How Durable is Our Visibility into AI Cyberattacks?

As AI gets better at hacking, sources of threat intelligence on its capabilities and use may deteriorate

Jun 29, 2026

How useful are AI systems for attackers? How wide is their adoption? What attack strategies do they enable? Anyone trying to mitigate AI-driven cyberthreats needs up-to-date answers to these questions. But currently, our view of AI’s cyber capabilities and their adoption by attackers is remarkably murky.

Today this picture is drawn from a thin set of sources: two almost saturated cyber ranges1, occasional incident reports published by threat intelligence firms, and AI companies reporting the number of vulnerabilities their newest model found. However, even these sources of threat intelligence could be fragile in the next years. Maintaining visibility into AI cyber threats is a crucial basis for sound policymaking and enables security practitioners to adapt to emerging AI threats in time.

Four questions:

What sources of threat intelligence on AI cyber capabilities and real-world usage can observers draw on?
How informative are these data sources?
Will they persist if AI cybercapabilities continue to rise?
Who has control over the data?

I find that sources of threat intelligence - especially those revealing how sophisticated attackers use AI in cyberattacks - are at risk of diminishing as attackers stop using API-hosted LLMs and share less information on public channels, and LLMs become stronger at maintaining operational security. Additionally, some sources are only held by commercial actors who might not share their insights.

Sources of Threat Intelligence

Defenders have access to six sources from which they can gauge AI capabilities and usage:

Cybercapability evaluations: Controlled tests measuring how well models perform offensive cyber tasks.
Real-world vulnerability discovery and pen-testing: The success of AI tools in dual-use defensive tasks indicates how capable AI is at cyber offense.
Open-source AI pen-testing tools: Publicly available offensive tools reveal how AI is used and indicate attackers’ capabilities.
Underground ecosystem monitoring: Forums and marketplaces where attackers trade AI tools and debate their use.
Incident forensics: Post-attack analysis of malware and logs to work out whether and how AI was involved.
LLM API usage data: Provider logs revealing exactly how attackers use API-hosted models.
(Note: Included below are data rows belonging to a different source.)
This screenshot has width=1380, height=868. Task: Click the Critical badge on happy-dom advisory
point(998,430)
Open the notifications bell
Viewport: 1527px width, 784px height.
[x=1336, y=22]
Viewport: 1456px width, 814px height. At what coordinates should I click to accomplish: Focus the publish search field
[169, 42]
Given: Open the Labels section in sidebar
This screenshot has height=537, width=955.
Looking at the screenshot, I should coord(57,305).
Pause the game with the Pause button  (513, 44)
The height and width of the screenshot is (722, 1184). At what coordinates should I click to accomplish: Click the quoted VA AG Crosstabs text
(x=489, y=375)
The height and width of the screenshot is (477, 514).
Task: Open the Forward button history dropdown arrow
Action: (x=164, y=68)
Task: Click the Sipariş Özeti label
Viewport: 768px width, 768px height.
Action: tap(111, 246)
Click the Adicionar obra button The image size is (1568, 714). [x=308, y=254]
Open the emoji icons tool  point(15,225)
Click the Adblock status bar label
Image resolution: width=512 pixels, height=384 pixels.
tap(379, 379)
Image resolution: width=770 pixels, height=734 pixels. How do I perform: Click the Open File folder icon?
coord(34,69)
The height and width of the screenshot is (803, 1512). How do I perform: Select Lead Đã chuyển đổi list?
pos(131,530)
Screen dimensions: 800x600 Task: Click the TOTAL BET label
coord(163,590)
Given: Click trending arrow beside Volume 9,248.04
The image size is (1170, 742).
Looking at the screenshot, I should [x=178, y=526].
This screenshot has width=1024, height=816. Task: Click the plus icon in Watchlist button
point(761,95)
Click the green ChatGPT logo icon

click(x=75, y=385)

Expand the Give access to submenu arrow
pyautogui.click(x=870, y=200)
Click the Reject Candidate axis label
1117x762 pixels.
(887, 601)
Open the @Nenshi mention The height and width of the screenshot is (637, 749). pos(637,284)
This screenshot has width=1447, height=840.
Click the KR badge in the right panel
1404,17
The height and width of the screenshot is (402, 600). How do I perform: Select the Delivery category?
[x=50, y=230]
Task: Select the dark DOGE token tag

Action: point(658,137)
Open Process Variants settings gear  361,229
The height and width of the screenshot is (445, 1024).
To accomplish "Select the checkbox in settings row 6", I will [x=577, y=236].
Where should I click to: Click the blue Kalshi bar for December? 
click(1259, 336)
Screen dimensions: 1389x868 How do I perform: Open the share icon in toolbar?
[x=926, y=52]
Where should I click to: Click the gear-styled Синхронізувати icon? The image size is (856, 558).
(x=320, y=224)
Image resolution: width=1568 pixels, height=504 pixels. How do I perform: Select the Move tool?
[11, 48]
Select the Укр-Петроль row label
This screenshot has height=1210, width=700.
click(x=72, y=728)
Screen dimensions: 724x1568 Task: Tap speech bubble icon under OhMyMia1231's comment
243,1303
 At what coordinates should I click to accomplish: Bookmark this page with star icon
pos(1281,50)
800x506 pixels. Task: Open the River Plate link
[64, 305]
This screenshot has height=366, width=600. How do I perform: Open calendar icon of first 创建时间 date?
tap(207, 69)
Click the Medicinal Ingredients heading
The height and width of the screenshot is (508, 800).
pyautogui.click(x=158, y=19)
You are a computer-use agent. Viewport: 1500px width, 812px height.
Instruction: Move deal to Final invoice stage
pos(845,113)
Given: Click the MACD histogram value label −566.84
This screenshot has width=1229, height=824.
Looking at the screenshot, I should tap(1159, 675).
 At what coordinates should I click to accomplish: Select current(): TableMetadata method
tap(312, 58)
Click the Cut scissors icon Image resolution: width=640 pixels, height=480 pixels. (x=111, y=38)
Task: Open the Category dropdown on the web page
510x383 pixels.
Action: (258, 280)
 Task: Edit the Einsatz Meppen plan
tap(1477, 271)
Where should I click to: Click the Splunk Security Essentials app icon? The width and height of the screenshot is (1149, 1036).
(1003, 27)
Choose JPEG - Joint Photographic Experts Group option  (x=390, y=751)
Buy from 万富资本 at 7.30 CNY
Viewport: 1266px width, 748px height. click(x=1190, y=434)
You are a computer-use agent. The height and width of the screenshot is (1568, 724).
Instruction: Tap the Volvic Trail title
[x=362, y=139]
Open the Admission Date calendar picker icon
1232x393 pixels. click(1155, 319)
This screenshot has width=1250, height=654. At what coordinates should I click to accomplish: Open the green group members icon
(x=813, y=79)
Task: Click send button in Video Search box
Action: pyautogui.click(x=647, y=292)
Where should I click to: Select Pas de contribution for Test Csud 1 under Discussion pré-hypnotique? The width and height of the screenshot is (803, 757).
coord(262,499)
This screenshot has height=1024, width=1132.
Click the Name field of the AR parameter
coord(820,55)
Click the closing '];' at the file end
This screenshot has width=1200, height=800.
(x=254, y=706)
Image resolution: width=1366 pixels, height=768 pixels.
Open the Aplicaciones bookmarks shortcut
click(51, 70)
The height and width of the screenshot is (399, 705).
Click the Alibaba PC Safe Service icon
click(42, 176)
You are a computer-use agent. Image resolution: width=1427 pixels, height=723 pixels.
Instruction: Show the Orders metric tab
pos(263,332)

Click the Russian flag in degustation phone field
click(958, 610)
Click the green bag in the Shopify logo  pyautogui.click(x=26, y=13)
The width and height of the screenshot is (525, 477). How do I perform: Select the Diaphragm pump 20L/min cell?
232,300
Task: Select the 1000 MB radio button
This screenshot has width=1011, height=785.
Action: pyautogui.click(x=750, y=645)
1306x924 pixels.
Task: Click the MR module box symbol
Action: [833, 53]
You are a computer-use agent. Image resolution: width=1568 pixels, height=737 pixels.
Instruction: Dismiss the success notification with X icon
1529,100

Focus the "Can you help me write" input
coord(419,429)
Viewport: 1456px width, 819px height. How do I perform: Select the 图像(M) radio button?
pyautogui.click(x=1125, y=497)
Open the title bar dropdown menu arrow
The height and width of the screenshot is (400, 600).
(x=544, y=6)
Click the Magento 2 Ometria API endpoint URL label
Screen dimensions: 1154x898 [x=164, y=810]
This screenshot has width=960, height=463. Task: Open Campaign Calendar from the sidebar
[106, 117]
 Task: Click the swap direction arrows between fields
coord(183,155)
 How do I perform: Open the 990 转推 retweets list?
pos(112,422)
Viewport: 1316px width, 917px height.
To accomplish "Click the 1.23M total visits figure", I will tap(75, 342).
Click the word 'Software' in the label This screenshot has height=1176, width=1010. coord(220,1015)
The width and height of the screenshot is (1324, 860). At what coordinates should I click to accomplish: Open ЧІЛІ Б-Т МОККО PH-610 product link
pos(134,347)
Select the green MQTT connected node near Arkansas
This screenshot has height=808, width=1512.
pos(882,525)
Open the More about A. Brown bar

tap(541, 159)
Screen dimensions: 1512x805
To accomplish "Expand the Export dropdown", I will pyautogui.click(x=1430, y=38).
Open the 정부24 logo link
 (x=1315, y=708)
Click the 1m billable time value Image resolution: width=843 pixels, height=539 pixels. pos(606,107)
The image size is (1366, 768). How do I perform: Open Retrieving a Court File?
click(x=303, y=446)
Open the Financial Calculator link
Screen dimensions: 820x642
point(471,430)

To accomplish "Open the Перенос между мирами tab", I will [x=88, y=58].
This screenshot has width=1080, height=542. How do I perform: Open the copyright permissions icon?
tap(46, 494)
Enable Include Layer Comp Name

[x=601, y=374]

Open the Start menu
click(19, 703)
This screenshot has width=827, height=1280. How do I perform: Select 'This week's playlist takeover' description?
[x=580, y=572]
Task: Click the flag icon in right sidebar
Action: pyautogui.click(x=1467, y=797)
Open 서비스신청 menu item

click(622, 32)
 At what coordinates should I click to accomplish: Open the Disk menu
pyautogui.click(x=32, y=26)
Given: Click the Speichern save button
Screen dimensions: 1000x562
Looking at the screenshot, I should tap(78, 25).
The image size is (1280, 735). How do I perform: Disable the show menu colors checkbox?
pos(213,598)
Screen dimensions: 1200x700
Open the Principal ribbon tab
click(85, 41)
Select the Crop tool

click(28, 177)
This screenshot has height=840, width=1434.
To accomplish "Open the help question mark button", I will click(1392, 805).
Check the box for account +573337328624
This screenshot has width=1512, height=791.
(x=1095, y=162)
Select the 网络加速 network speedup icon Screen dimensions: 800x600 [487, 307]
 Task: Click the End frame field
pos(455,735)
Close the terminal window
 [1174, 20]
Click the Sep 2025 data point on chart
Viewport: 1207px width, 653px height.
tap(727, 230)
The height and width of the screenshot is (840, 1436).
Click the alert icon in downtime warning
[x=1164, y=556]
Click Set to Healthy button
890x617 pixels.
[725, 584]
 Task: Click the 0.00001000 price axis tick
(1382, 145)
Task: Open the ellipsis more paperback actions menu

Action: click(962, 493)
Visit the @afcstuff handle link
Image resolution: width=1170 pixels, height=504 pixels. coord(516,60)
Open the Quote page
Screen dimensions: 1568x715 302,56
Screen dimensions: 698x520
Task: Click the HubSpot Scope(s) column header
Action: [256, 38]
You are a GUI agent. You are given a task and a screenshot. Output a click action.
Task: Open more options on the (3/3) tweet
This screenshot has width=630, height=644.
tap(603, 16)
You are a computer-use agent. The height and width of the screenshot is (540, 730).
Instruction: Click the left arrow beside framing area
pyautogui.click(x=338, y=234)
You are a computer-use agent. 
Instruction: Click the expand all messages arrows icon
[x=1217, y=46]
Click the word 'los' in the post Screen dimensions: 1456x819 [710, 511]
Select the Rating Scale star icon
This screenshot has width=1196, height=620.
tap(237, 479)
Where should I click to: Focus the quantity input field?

Table: My judgment of how important each threat intelligence source is for informing defenders and how likely it is to persist over the next years

Cybercapability evaluations

To assess AI cybercapabilities, observers turn to evaluations. Over the past 2 years, these tests have developed from answering multiple-choice questions about cybersecurity to solving capture-the-flag challenges to running autonomous long-run attacks in cyber-ranges. These evaluations provide clear quantitative measures over time on the capability of AIs at various cyberoffensive tasks. While many evaluation results are made public, governments, model providers, or evaluation organizations might decide not to share their findings.

Aggregated cyberbenchmark scores of models over time.
Taken from EpochAI Gradient Update: Are Mythos’ cyber capabilities overhyped?

Developers of evaluations are struggling to build more difficult tests quickly enough to keep pace with increasing cybercapabilities. Even the most challenging evaluations are quickly saturated upon release. New approaches might keep pace, but evaluations may stop producing useful insights once AI cybercapabilities outgrow humans’ ability to test them. They also face an eval-to-real gap: real attacks use different tools, operate in more complex environments, and face live defenders.

Real-world AI vulnerability discovery and pen-testing

Defenders are increasingly using AI-enabled tools to find weaknesses in real systems. Finding novel vulnerabilities and penetrating networks are dual-use tasks. If defenders find that models are highly capable at defensive tasks, then models likely offer substantial uplift to attackers. For example, when Anthropic announced that Mythos found hundreds of vulnerabilities across highly defended codebases, many observers were alerted to the possibility of attackers using these capabilities. While such vulnerability discovery uses AIs to scan codebases in order to identify previously unknown vulnerabilities, agentic pen-testing tools use AI to exploit known weaknesses to compromise a system. Such agentic pen-testing tools can even outperform humans. For example, the web-pentesting agent XBOW ranked 1st place on a bug-bounty platform.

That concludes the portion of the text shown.